Principle: yttrium nitrate and ammonium paratungstate mixed in alcohol, yttrium enter tungsten in ions, and wrapped by tungsten in the process of calcination and reduction, so to achieve the goal of spread in tungsten powder before sintering. After pressing  and sintering, yttrium oxide will remain nanosize and uniformly dispersed in the tungsten crystals.

Reagent: alcohol, yttrium nitrate(Y(NO₃)₃▪6H₂0) ammonium paratungstate, protective gas (vacuum / hydrogen / argon / nitrogen)

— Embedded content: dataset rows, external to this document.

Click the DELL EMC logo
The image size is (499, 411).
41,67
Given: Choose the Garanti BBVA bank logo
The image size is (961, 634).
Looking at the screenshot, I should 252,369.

Equipment: ball grounding equipment, drying oven, muffle furnace

Concrete implementation steps:
1.  Dissolving yttrium nitrate in alcohol, and mixing with ammonium paratungstate (APT) by ball grounding, the mass ratio of two is 1:1000~1:10, ball grounding speed at 120-180r/min, and time for 0.5-12 hours, and then get wet powder;
2. Put the wet powder into a vacuum drying oven at 40-75°C, drying for 12-36 hours;
3. Placing the dried raw material powder into the muffle furnace for calcination at the temperature of 500-9000°C for 1 to 3 hours, and then powder of nanometer yttrium oxide dispersion tungsten strengthened alloy obtained;
4. The reduction process, put powder of nanometer yttrium oxide dispersion tungsten strengthened alloy in the hydrogen, heated to 600-1000°C for 0.5~2.5 hours;
5. Adding activated sintering agent to the nanometer yttrium oxide dispersion tungsten strengthened alloy powder and sintering and forming into a certain shapes. Sintering at the temperature of 1400-1800°C for 0.5~2.5 hours, and then nanometer yttrium oxide dispersion tungsten strengthened alloy obtained. Remarks: The sintering environment can be compression with heating and isostatic pressing with the protective gas hydrogen, vacuum, argon or nitrogen.